I recentrly started autopublish.meteor.com to support and ease the direct integration of 3rd party libraries (see also this discussion).
At the moment I'm running the build process on a VM I have on DigitalOcean, but the long term plan is to get more support from MDG in case the project will be able to get a good momentum...
(We already obtained that the page will never be put to sleep: see this)
So, to wrap up, having (free) access to build machines for the supported architectures would be great to spin the project to a next level. :)
After that, the only missing thing would be having the possibility to do a meteor login
on the remote build machine for an arbitrary user for which we had a Meteor Developer Account token.
Is there anything on the roadmap for a Meteor OAuth API?
Since meteor admin get-machine
is now released, I'm going to close this issue. (@splendido, does that command work for your purposes?)
@glasser, I know there's a time limit (you can also specify the amount of minutes for the reservation with a --minutes option) and @raix reported he hitted the quota a couple of times while experimenting with mbr
I'm worried that there might be some other quota we'll hit soon in case a good number of packages start to user the service.
Do you think it would be a problem requesting e new VM for every new build operation to be spawned? ...in case it'd be always the same user requesting them, is there some other limitation we should be aware of?
If MDG is comfortable with any (reasonable) number of build machine requests, we can start testing with it. ...lets consider that a number of devs could decide to rely on autopublish.meteor.com to release their packages, even if they don't need to publish for different architectures and they could do it from their console (but we won't have means, nor intentions, to prevent them to enable their packages on autopublish).
Tnx for asking, let me know.
For now, if you're using the build service for legitimate Meteor package building, go ahead, and let us know if you hit limits. We'll see what we can do.
Ok, great, many thanks! I'll let you know
...one more thing @glasser: do you think is there any chance to be able to run meteor admin get-machine
directly from the server code of autopublish.meteor.com
? Or wuold we need a proxy VM where to run meteor login
plus meteor admin get-machine
in any case?
What's the environment for the deployment on *.meteor.com?
The meteor deploy
environment isn't particularly set up to facilitate spawning other jobs in an easy and managed way. (A goal for Galaxy is that it should be.)
I've been hitting the wall with my head in the last few days trying to fix all the problems that have arisen while porting my apps to Meteor 0.9.1.1 Most of the problems are due to the new packaging system and a feature that would really make my day would be to let the developer upload his package and then have the packaging server build the binaries for all the different architectures. That way we wouldn't have to rely on package maintainers to upload binaries for all the different architectures and would make it easier for them to just publish without having to spin up different servers just to compile a new release.

_Collected data entries_
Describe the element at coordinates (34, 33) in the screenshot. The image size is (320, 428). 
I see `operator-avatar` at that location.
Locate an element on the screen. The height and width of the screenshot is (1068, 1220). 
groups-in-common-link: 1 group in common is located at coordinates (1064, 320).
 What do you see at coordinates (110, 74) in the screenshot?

_BRIEF 1_
In the discussion about autopublish.meteor.com, where is the build process currently being run?
_BRIEF 2_
Reproduce the passage of the autopublish.meteor.com discussion starting with "For now, if" and going on through "deployment on *.meteor.com?".

_PROBLEM SOLUTION 1_
On a VM on DigitalOcean.

_PROBLEM SOLUTION 2_
For now, if you're using the build service for legitimate Meteor package building, go ahead, and let us know if you hit limits. We'll see what we can do.
Ok, great, many thanks! I'll let you know
...one more thing @glasser: do you think is there any chance to be able to run meteor admin get-machine
directly from the server code of autopublish.meteor.com
? Or wuold we need a proxy VM where to run meteor login
plus meteor admin get-machine
in any case?
What's the environment for the deployment on *.meteor.com?